Panama: Canal expansion impact
After undergoing an eight-year, $5.25bn expansion, the new and improved Panama Canal is anticipated to be completed in 2014 – bringing with it a significant influx of investment to the transportation and logistics sector. The industry has been a major driver of economic growth since Panama took control of its canal from the US in 1999, helping the country to become one of the fastest-growing economies in the region and a major global logistics destination in the process.
Panama’s Minister of Economy and Finance, Frank De Lima, recently told local press that GDP growth reached 11% in 2012, while the transportation and communication sector rose at a rate of 10.4%. In addition, revenues derived from fees and tolls of passing cargo ships, a major source of government income, are expected to double from $500m to a forecasted $1.25bn as a result of the expansion, though official costs of using the canal have yet to be released.

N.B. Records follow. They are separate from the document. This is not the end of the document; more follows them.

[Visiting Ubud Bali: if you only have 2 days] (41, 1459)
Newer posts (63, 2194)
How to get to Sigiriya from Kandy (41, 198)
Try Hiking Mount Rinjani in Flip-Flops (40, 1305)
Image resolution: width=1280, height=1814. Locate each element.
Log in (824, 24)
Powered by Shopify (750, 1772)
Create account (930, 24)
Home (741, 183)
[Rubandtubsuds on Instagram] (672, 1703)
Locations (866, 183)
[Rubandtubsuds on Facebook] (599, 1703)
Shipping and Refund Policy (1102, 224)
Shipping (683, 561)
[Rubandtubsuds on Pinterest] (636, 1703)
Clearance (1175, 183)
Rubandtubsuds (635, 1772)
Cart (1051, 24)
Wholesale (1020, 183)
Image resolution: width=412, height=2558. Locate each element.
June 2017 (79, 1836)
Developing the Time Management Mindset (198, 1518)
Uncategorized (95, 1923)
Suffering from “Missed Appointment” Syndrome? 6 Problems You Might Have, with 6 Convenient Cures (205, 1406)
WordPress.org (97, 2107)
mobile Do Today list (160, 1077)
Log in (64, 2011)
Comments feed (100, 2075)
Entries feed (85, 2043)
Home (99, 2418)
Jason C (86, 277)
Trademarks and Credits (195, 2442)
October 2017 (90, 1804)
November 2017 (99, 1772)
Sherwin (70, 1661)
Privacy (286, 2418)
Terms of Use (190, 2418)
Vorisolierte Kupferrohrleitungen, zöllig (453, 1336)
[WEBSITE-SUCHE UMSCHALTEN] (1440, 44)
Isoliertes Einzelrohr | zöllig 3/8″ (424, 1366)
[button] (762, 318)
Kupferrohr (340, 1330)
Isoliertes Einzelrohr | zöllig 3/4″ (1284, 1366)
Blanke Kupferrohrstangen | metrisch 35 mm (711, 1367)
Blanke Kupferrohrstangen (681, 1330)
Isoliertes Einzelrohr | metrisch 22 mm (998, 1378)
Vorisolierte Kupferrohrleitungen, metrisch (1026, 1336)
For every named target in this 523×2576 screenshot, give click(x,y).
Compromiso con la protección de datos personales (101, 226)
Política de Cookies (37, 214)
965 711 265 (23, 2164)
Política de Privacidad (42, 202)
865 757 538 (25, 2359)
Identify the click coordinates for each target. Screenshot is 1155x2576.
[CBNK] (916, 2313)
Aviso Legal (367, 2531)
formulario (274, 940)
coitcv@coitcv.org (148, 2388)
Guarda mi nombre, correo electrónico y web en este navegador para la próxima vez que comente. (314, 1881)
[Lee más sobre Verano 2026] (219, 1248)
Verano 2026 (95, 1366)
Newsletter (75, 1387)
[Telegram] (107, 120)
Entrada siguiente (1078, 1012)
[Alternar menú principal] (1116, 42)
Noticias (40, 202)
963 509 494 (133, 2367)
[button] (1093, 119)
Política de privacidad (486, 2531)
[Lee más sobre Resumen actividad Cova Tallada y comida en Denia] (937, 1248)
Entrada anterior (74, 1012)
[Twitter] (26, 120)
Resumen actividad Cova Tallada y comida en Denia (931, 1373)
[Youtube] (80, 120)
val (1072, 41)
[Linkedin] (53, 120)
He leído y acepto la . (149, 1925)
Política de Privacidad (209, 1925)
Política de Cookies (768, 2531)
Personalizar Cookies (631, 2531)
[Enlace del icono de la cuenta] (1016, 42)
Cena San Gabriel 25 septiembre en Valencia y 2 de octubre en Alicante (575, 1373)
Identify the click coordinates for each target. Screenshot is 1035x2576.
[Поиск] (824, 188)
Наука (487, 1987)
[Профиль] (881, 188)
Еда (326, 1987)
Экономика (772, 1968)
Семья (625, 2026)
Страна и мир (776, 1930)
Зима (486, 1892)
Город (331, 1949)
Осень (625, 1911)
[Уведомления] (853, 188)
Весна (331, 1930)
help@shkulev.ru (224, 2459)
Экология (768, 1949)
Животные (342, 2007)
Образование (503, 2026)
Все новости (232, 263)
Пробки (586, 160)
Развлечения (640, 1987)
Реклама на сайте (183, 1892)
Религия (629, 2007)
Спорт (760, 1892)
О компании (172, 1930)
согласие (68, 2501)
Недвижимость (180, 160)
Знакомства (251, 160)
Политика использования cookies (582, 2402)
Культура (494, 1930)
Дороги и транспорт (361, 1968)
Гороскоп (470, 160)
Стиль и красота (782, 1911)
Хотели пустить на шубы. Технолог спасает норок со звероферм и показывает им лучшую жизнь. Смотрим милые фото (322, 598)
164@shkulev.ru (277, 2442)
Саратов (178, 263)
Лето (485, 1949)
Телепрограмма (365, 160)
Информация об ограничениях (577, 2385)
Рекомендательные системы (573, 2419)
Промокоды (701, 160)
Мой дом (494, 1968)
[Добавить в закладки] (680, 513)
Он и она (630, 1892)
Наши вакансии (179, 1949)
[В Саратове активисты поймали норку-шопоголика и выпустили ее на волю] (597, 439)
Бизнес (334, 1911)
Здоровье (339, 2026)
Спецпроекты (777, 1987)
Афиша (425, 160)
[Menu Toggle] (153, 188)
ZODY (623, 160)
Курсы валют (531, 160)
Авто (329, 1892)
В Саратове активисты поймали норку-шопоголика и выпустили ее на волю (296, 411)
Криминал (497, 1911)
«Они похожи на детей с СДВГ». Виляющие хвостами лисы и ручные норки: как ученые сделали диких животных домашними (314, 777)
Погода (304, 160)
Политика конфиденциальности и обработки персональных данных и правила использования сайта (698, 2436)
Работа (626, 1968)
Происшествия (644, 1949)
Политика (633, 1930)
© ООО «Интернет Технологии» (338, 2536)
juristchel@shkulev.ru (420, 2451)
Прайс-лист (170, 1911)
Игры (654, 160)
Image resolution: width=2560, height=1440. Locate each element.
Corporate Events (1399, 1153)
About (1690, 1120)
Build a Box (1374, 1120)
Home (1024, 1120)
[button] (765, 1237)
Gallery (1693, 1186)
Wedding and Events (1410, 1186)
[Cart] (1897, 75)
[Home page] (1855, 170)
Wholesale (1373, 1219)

By August 2012 much of the investment into the canal had already been awarded, with $4.29bn of the $5.25bn total allocated. The expansion of the canal will double its previous capacity and allow for the world’s largest post-Panamax cargo ships to pass through its two new sets of triple locks.
The new locks, which are being constructed by a consortium of Spanish, Italian and Belgian contractors under the name Grupos Unidos por El Canal, are easily the most expensive piece of the project, at a total cost of $3.2bn. Financing for the canal’s expansion came from a variety of sources including the European Investment Bank ($500m), the Japan Bank for International Cooperation ($800m), the Inter-American Development Bank ($400m), the International Finance Corporation ($300m) and the Andean Development Corporation ($300m).
The transportation and logistics sector is expected to blossom as a result of the expansion, with numerous opportunities available for companies specialised in storage and distribution of goods.
The national investment promotion agency of Panama, known as Proinvex, views the completion of the project as a potential springboard to create a new “value-added logistics services” industry that would involve packaging, storage, sorting and even potential final assembly to cargo coming through the canal. Proinvex forecasts that the industry could potentially add between $600m and $1bn to GDP while simultaneously creating 30,000 jobs by 2020.
One example of value-added logistics business already underway is a partnership between the Panamanian company Exclusive Brands Logistics (EBL) and Damco, the logistics arm of A P Moller-Maersk Group. EBL and Damco Panama plan to develop a hub that will handle storage, distribution, packaging and labelling of fashion apparel from Asia destined for Latin America via the Colon Free Trade Zone.
The newly expanded canal is not only expected to increase logistics and transportation investment inside Panama, but also to boost investment in seaports along the eastern coastlines of the US and South America as they look to take advantage of increased trade flows coming through the canal from the western US and, in particular, Asian nations. Indeed, eastern ports in the US have traditionally played second fiddle to the country’s western ports, as imports from China and Asia are typically unloaded in ports in Los Angeles and San Francisco.
However, shorter shipping times due to the canal expansion has resulted in eastern ports in the US, including Baltimore, New York and Norfolk, as well as in countries such as Brazil and Colombia, investing in upgrades to prepare for the potential shift of Asian imports being delivered via ship to distribution centres along the eastern coastlines of the US and South America, as opposed to west coast ports.
Quantifying the exact impact on trade routes and ports throughout the Americas is a difficult task, but what is clear is that while the expansion of the Panama Canal will have a significant impact on the local economy, its influence will reach far beyond the borders of Panama. Indeed, it will likely alter trade routes, logistics centres and ports considerably throughout the region. Meanwhile, domestically Panama will see much higher revenues drawn from its new canal, as well as the growth and diversification of its logistics services industry.